start TEXT PASSAGE

In this second pic you can see where the charcoal canister was taken from beside the rad and stuck back by the battery.
Tonight I pulled out the uppipe and chopped it apart to get it ready for the intercooler piping. A few different positions were tried with the intercooler, still not quite sure exactly how it will go. I was going to install the throttle body…but somehow it has gone missing from my car. I really hope that it has just been misplaced and someone didn’t help themselves to it.
Water wetter should work just fine with coolant. I am probably going to run it with just water though since it is supposed to run about 10deg cooler. I’ll just have to remember to drain it and replace with coolant when the temperatures start dropping.
Yeah it does a bit but with just water it can drop your coolant temperature 25 degrees. I do welding work on some of the cars for a guy that races 2000 hp alcohol dragsters and we were talking to the guys at best buy performace.
I was under the impression that the boiling point of straight water would be exceeded on the street under high load conditions. I guess with enough water wetter it would be ok though…
Under pressure water cools better than water and coolant mixed. The boiling point is higher as far as I know also.
I picked up all of my intercooler pipe today and started piecing the system together. Hopefully I will have it running tomorrow night before the UC meet. Putting the system together is the easy part, I just have to build and weld together a piece to replace my uppipe and attach two nozzles as well as the BOV. Stupid me, I bought aluminum for my piping, but I’m going to need about a foot of 2.5" steel pipe for this last piece before the throttle body.

end TEXT PASSAGE
start DATA EXTRACT

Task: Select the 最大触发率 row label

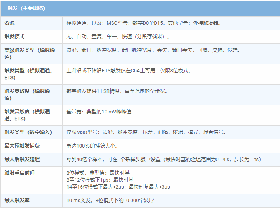Action: pos(17,200)
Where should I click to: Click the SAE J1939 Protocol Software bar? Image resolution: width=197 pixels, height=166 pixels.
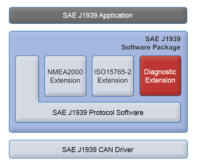pyautogui.click(x=98, y=112)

end DATA EXTRACT

= TASK DIRECTIONS =
Extend the forum posts about the car's intercooler build, picking up after their final sentence.

= EXERCISE RESPONSE =
All in all it’s looking pretty good though. :E Too bad that the event was cancelled, I was hoping to really test this out out there. Oh well, no real rush to get my suspension in then. I can go out to the Grand Prix on Saturday also.
I can apply some of my Chemical Engineering background here:
As you raise your coolant pressure, you raise the boiling point.
As you raise the glycol concentration in water, you raise the boiling point and lower the freezing point (for anything below 60% glycol by weight, once you go past that the freezing point curve does a weird reversal).
As you lower the glycol concentration in water, you raise the specific heat and raise the thermal conductivity of your coolant mixture. THIS is the reason that running pure water offers the best cooling.
The surface tension of your coolant mixture decreases as you raise your glycol concentration.
You know what else is fantastic? My intercooler is in and kicking ass! I’ll get pics up later today if it ever stops raining…but everything went pretty smoothly when installing it last night. I can’t seem to find any leaks anywhere but I’ll do a full leak test today with soap and water.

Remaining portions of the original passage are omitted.